**REQUIRED WORK:**
The answer must consist of every line in the data below that holds the word "Viewport".

**EXTRACTED ENTRIES:**
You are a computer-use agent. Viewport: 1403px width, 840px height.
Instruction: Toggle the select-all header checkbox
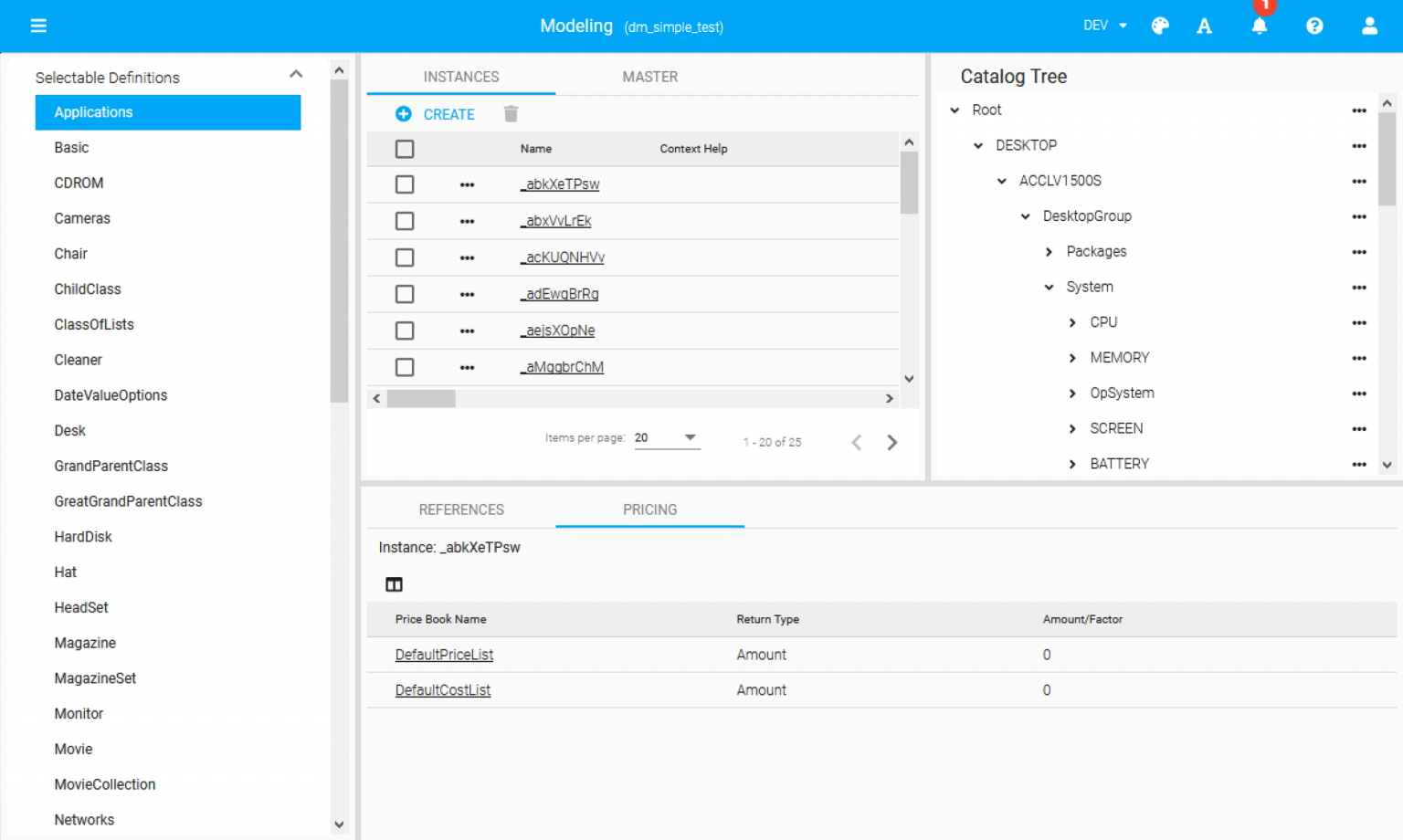click(x=405, y=149)
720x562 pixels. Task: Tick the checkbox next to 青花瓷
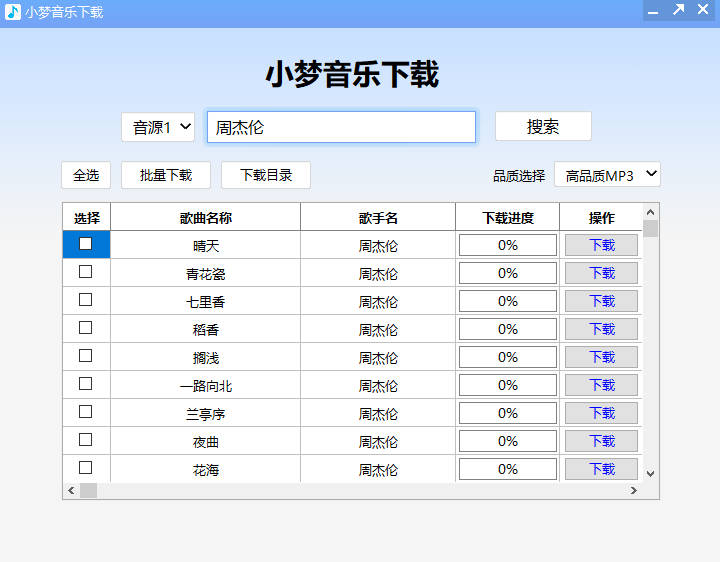tap(86, 271)
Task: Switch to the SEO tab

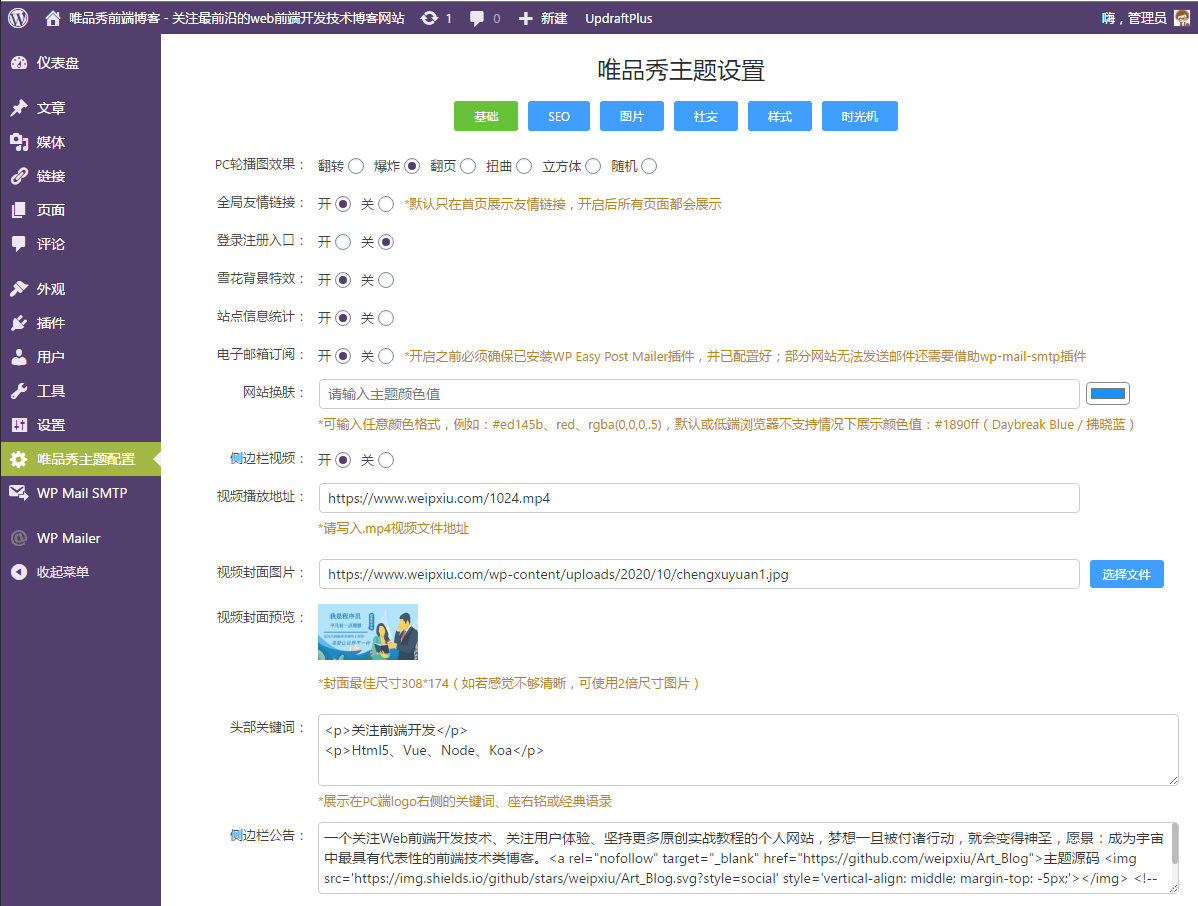Action: tap(559, 117)
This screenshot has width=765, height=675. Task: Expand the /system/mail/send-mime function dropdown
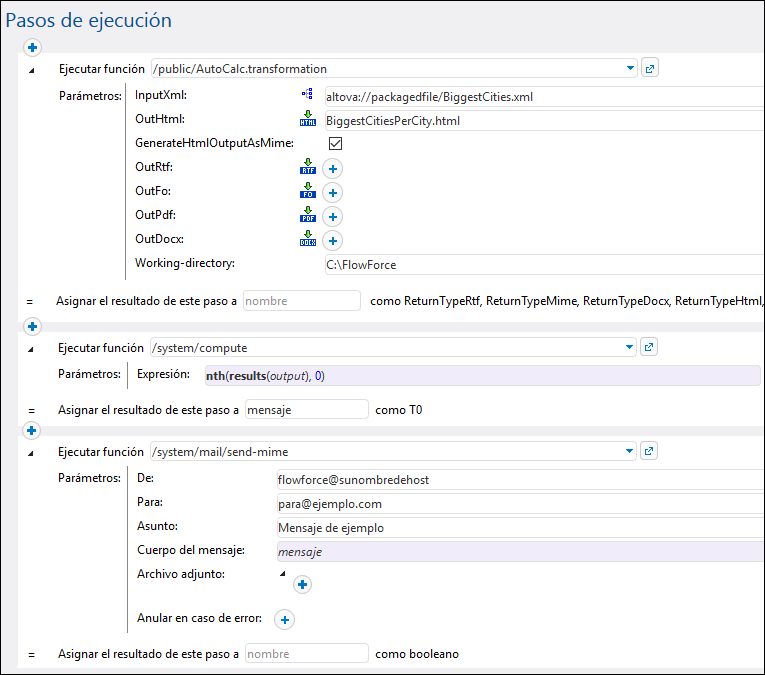(x=630, y=451)
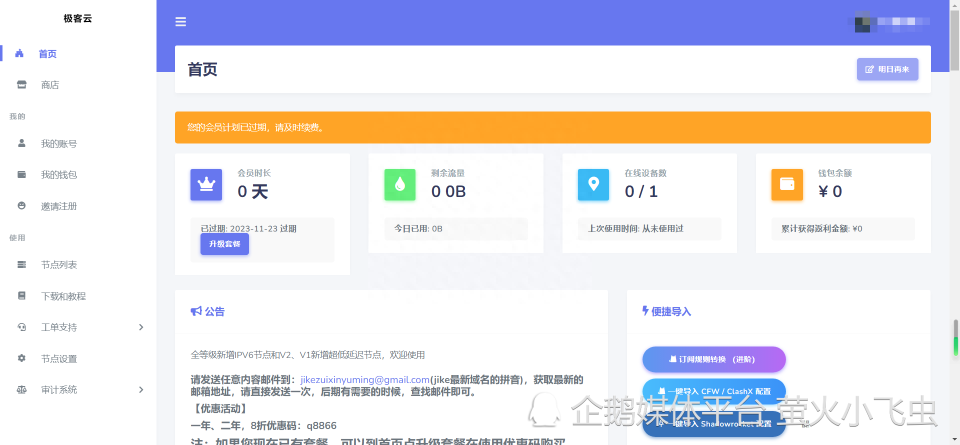Image resolution: width=960 pixels, height=445 pixels.
Task: Expand the 审计系统 submenu chevron
Action: point(140,389)
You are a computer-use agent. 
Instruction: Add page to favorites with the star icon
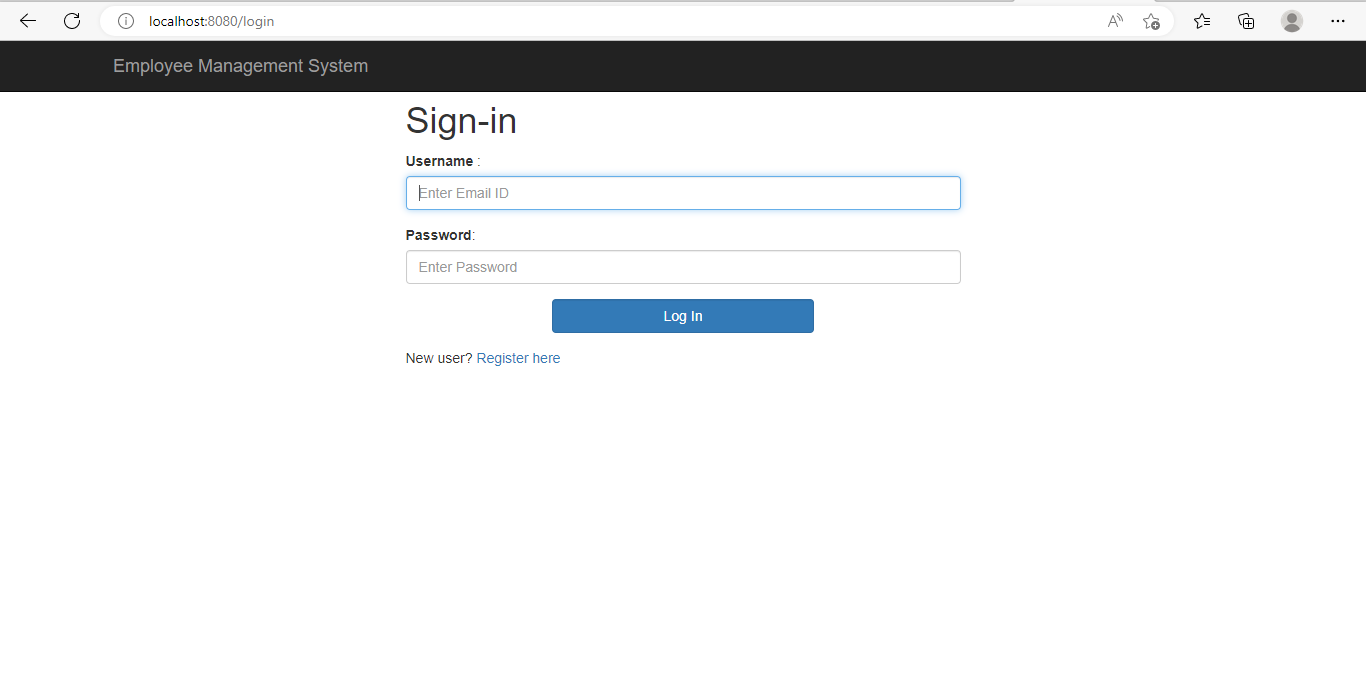tap(1150, 20)
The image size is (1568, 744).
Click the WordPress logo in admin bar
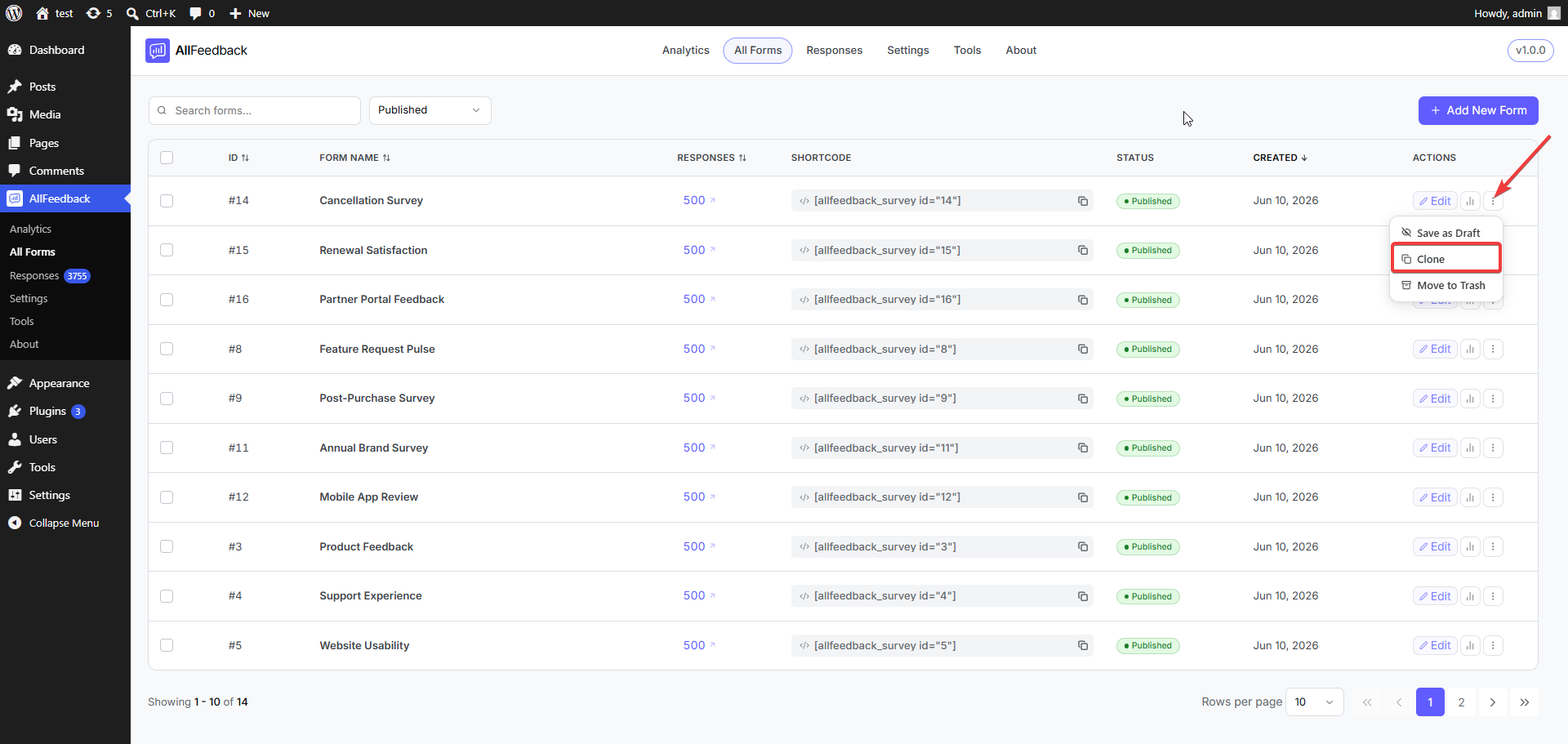click(14, 13)
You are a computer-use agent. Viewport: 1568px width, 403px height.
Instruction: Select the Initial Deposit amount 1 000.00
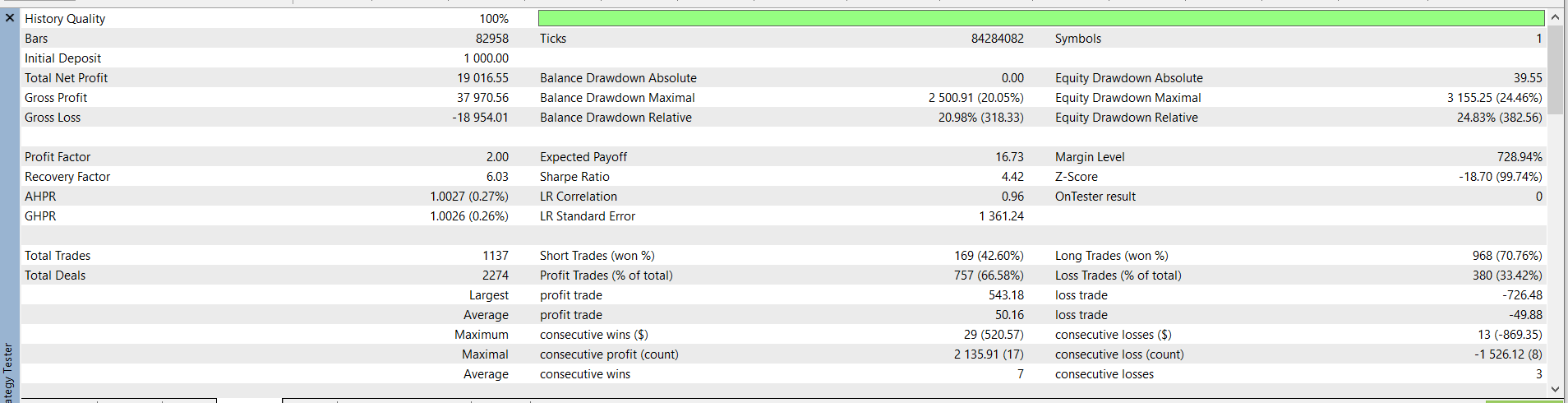[x=486, y=58]
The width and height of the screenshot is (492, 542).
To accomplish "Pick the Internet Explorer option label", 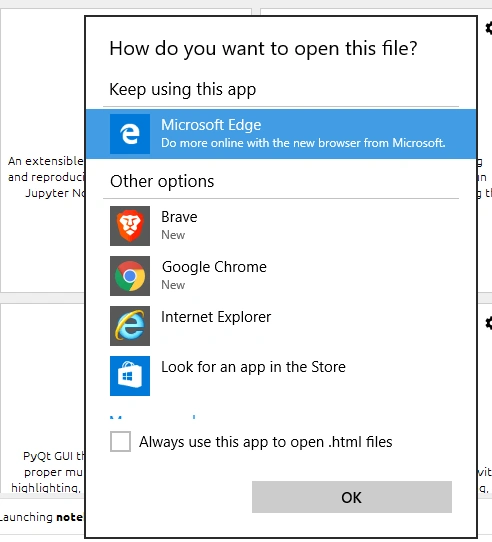I will pyautogui.click(x=216, y=317).
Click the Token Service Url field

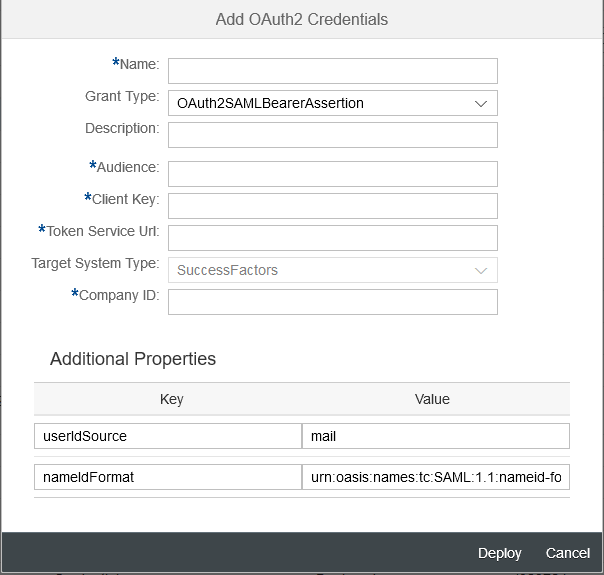point(333,238)
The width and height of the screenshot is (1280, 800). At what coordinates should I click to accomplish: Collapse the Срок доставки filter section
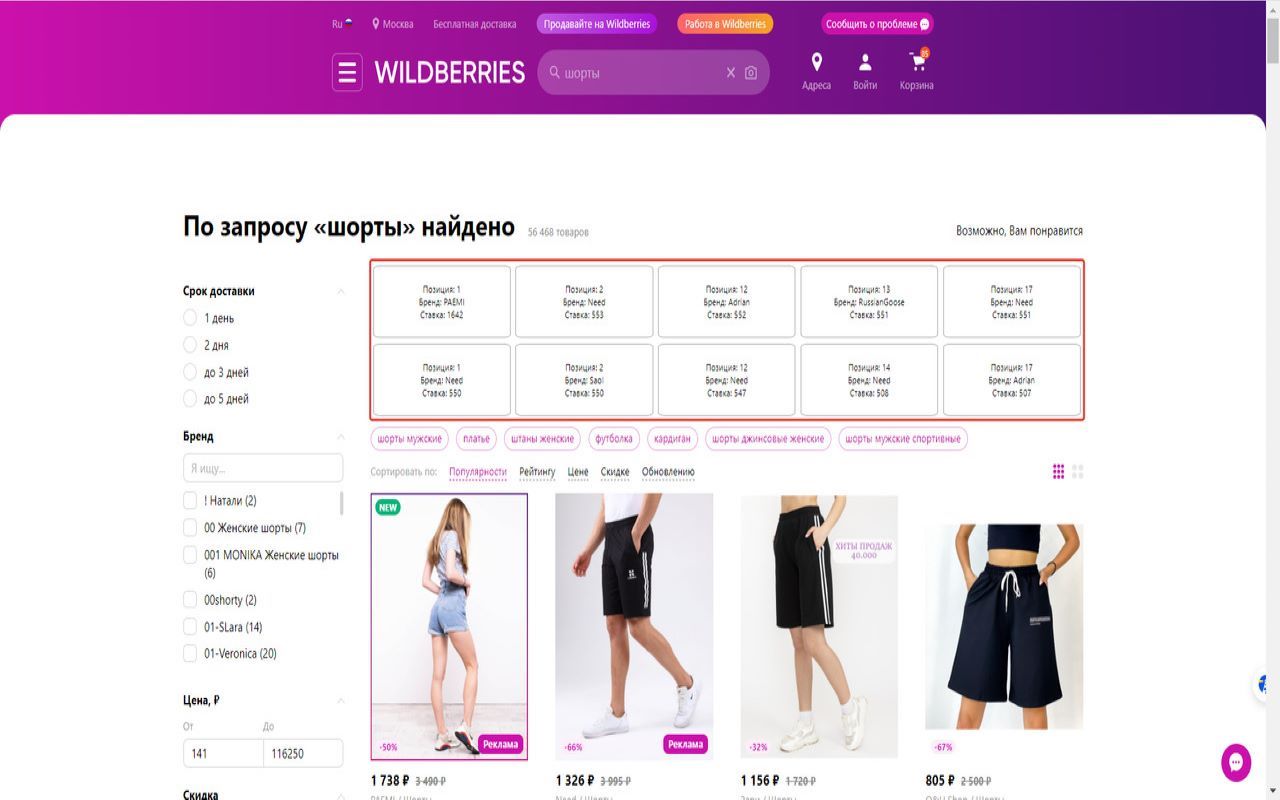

**WRITTEN REPLY:**
You are a computer-use agent. Viewport: 1403px width, 840px height.
You are a computer-use agent. Viewport: 1568px width, 403px height.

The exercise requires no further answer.